EXERCISE AIM: Reproduce all the data verbatim.

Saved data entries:
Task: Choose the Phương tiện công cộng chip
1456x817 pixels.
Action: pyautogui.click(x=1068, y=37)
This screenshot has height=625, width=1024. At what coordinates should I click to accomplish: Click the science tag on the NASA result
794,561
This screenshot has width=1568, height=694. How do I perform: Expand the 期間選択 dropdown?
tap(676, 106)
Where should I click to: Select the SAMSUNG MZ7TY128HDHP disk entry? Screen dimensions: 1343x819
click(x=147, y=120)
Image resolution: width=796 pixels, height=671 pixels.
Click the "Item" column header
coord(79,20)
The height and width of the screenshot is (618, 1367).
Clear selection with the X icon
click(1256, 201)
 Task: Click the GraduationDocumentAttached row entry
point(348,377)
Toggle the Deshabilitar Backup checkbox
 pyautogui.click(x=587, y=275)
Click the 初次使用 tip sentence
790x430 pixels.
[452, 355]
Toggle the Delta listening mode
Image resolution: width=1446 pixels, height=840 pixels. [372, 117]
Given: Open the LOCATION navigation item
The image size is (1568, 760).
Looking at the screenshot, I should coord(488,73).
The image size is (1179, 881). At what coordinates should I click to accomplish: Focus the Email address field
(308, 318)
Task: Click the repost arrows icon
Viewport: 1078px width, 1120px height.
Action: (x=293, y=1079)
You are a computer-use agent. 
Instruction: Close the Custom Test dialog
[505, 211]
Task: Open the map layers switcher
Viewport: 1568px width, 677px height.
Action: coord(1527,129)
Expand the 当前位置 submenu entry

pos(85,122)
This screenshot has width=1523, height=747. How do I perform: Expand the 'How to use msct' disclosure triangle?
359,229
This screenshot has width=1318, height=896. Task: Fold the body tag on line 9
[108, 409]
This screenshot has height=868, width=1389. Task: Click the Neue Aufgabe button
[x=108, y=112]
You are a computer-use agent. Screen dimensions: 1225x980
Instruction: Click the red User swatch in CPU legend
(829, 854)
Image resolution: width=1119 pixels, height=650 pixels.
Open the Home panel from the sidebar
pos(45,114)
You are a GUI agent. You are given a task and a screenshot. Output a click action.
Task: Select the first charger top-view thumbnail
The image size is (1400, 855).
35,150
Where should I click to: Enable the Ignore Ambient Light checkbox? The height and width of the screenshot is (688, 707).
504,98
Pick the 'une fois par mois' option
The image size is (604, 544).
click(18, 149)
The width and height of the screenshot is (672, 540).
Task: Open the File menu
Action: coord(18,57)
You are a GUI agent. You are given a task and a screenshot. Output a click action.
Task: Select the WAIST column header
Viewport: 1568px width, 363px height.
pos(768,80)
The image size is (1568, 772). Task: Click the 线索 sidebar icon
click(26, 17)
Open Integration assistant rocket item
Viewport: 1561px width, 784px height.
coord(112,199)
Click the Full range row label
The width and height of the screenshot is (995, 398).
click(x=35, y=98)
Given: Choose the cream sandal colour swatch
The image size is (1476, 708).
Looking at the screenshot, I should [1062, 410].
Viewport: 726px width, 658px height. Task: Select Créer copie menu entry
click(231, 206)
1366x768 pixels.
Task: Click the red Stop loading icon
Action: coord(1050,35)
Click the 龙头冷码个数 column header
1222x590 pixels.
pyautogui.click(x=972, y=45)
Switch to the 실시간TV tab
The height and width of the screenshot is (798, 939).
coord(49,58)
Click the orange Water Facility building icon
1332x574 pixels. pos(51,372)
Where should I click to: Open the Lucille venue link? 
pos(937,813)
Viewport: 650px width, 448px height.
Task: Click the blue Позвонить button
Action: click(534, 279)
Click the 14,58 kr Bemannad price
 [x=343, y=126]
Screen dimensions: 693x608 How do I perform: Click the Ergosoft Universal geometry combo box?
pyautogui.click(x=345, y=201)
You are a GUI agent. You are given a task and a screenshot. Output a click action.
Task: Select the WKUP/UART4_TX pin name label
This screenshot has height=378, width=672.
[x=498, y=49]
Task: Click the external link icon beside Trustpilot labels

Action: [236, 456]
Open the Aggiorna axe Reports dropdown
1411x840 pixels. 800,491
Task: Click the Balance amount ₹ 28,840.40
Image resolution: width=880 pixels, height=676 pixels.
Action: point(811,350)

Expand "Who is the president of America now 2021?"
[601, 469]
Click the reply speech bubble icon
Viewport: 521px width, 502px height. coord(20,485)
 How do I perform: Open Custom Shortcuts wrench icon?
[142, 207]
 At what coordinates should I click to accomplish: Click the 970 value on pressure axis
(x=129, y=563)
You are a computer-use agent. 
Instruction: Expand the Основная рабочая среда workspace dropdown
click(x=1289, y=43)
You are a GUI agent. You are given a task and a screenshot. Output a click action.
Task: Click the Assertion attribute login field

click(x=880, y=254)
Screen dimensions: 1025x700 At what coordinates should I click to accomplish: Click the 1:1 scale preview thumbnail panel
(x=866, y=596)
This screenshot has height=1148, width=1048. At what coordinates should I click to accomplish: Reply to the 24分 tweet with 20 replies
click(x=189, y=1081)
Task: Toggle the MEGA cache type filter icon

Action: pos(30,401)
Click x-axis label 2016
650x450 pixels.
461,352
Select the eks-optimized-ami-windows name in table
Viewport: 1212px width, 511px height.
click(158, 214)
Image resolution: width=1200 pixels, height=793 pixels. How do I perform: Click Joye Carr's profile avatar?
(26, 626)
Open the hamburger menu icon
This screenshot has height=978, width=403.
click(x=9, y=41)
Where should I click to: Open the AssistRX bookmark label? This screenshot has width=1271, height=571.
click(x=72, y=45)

WRITTEN SOLUTION:
Task: Choose the Phương tiện công cộng chip
1456x817 pixels.
Action: pyautogui.click(x=1068, y=37)
This screenshot has height=625, width=1024. At what coordinates should I click to accomplish: Click the science tag on the NASA result
794,561
This screenshot has width=1568, height=694. How do I perform: Expand the 期間選択 dropdown?
tap(676, 106)
Where should I click to: Select the SAMSUNG MZ7TY128HDHP disk entry? Screen dimensions: 1343x819
click(x=147, y=120)
Image resolution: width=796 pixels, height=671 pixels.
Click the "Item" column header
coord(79,20)
The height and width of the screenshot is (618, 1367).
Clear selection with the X icon
click(1256, 201)
 Task: Click the GraduationDocumentAttached row entry
point(348,377)
Toggle the Deshabilitar Backup checkbox
 pyautogui.click(x=587, y=275)
Click the 初次使用 tip sentence
790x430 pixels.
[452, 355]
Toggle the Delta listening mode
Image resolution: width=1446 pixels, height=840 pixels. [372, 117]
Given: Open the LOCATION navigation item
The image size is (1568, 760).
Looking at the screenshot, I should coord(488,73).
The image size is (1179, 881). At what coordinates should I click to accomplish: Focus the Email address field
(308, 318)
Task: Click the repost arrows icon
Viewport: 1078px width, 1120px height.
Action: (x=293, y=1079)
You are a computer-use agent. 
Instruction: Close the Custom Test dialog
[505, 211]
Task: Open the map layers switcher
Viewport: 1568px width, 677px height.
Action: coord(1527,129)
Expand the 当前位置 submenu entry

pos(85,122)
This screenshot has width=1523, height=747. How do I perform: Expand the 'How to use msct' disclosure triangle?
359,229
This screenshot has width=1318, height=896. Task: Fold the body tag on line 9
[108, 409]
This screenshot has height=868, width=1389. Task: Click the Neue Aufgabe button
[x=108, y=112]
You are a computer-use agent. Screen dimensions: 1225x980
Instruction: Click the red User swatch in CPU legend
(829, 854)
Image resolution: width=1119 pixels, height=650 pixels.
Open the Home panel from the sidebar
pos(45,114)
You are a GUI agent. You are given a task and a screenshot. Output a click action.
Task: Select the first charger top-view thumbnail
The image size is (1400, 855).
35,150
Where should I click to: Enable the Ignore Ambient Light checkbox? The height and width of the screenshot is (688, 707).
504,98
Pick the 'une fois par mois' option
The image size is (604, 544).
click(18, 149)
The width and height of the screenshot is (672, 540).
Task: Open the File menu
Action: coord(18,57)
You are a GUI agent. You are given a task and a screenshot. Output a click action.
Task: Select the WAIST column header
Viewport: 1568px width, 363px height.
pos(768,80)
The image size is (1568, 772). Task: Click the 线索 sidebar icon
click(26, 17)
Open Integration assistant rocket item
Viewport: 1561px width, 784px height.
coord(112,199)
Click the Full range row label
The width and height of the screenshot is (995, 398).
click(x=35, y=98)
Given: Choose the cream sandal colour swatch
The image size is (1476, 708).
Looking at the screenshot, I should [1062, 410].
Viewport: 726px width, 658px height. Task: Select Créer copie menu entry
click(231, 206)
1366x768 pixels.
Task: Click the red Stop loading icon
Action: coord(1050,35)
Click the 龙头冷码个数 column header
1222x590 pixels.
pyautogui.click(x=972, y=45)
Switch to the 실시간TV tab
The height and width of the screenshot is (798, 939).
coord(49,58)
Click the orange Water Facility building icon
1332x574 pixels. pos(51,372)
Where should I click to: Open the Lucille venue link? 
pos(937,813)
Viewport: 650px width, 448px height.
Task: Click the blue Позвонить button
Action: click(534, 279)
Click the 14,58 kr Bemannad price
 [x=343, y=126]
Screen dimensions: 693x608 How do I perform: Click the Ergosoft Universal geometry combo box?
pyautogui.click(x=345, y=201)
You are a GUI agent. You are given a task and a screenshot. Output a click action.
Task: Select the WKUP/UART4_TX pin name label
This screenshot has height=378, width=672.
[x=498, y=49]
Task: Click the external link icon beside Trustpilot labels

Action: [236, 456]
Open the Aggiorna axe Reports dropdown
1411x840 pixels. 800,491
Task: Click the Balance amount ₹ 28,840.40
Image resolution: width=880 pixels, height=676 pixels.
Action: point(811,350)

Expand "Who is the president of America now 2021?"
[601, 469]
Click the reply speech bubble icon
Viewport: 521px width, 502px height. coord(20,485)
 How do I perform: Open Custom Shortcuts wrench icon?
[142, 207]
 At what coordinates should I click to accomplish: Click the 970 value on pressure axis
(x=129, y=563)
You are a computer-use agent. 
Instruction: Expand the Основная рабочая среда workspace dropdown
click(x=1289, y=43)
You are a GUI agent. You are given a task and a screenshot. Output a click action.
Task: Click the Assertion attribute login field

click(x=880, y=254)
Screen dimensions: 1025x700 At what coordinates should I click to accomplish: Click the 1:1 scale preview thumbnail panel
(x=866, y=596)
This screenshot has height=1148, width=1048. At what coordinates should I click to accomplish: Reply to the 24分 tweet with 20 replies
click(x=189, y=1081)
Task: Toggle the MEGA cache type filter icon

Action: pos(30,401)
Click x-axis label 2016
650x450 pixels.
461,352
Select the eks-optimized-ami-windows name in table
Viewport: 1212px width, 511px height.
click(158, 214)
Image resolution: width=1200 pixels, height=793 pixels. How do I perform: Click Joye Carr's profile avatar?
(26, 626)
Open the hamburger menu icon
This screenshot has height=978, width=403.
click(x=9, y=41)
Where should I click to: Open the AssistRX bookmark label? This screenshot has width=1271, height=571.
click(x=72, y=45)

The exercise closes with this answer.